=== WHAT THE EXERCISE ASKS ===
Each line that includes "agent" must be copied from the records.

(MATERIAL FOR THE TASK Opens)

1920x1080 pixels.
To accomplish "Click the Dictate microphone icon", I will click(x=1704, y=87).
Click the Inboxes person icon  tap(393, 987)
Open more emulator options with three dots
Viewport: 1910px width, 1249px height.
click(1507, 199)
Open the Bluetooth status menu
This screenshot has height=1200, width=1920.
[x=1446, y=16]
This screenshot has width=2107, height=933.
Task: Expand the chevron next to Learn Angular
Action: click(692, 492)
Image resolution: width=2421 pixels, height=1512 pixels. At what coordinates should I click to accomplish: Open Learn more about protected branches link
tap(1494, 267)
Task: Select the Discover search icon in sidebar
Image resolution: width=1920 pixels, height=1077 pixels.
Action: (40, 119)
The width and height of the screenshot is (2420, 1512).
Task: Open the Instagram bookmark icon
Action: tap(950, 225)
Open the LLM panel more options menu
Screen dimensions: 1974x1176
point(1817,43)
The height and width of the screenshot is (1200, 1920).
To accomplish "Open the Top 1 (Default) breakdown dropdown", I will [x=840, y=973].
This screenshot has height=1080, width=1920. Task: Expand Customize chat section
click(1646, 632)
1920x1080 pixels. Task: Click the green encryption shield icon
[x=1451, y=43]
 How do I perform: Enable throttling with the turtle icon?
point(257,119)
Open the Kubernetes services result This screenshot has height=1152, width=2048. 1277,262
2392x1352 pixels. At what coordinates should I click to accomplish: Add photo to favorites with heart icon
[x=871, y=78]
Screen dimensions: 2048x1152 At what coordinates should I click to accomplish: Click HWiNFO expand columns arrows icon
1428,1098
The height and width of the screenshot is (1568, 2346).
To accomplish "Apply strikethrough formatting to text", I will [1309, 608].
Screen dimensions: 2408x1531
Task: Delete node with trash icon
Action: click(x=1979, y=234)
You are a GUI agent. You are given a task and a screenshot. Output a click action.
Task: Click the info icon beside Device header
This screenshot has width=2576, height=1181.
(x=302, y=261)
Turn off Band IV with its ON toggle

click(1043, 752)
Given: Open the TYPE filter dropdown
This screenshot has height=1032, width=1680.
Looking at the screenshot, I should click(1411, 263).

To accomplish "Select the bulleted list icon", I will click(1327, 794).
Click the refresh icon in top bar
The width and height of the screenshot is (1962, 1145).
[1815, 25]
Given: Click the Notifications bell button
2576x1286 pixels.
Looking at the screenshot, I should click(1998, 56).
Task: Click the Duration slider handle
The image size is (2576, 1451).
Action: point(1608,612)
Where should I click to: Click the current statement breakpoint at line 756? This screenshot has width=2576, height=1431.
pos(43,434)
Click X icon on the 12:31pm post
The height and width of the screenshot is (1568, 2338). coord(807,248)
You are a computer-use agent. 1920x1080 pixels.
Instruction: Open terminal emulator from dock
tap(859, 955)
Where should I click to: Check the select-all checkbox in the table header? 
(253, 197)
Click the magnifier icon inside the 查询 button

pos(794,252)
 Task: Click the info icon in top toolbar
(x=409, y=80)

(MATERIAL FOR THE TASK Closes)

=== ANSWER TO THIS TASK ===
You are a GUI agent. You are given a task and a screenshot. Output a click action.
You are a computer-use agent. 1920x1080 pixels.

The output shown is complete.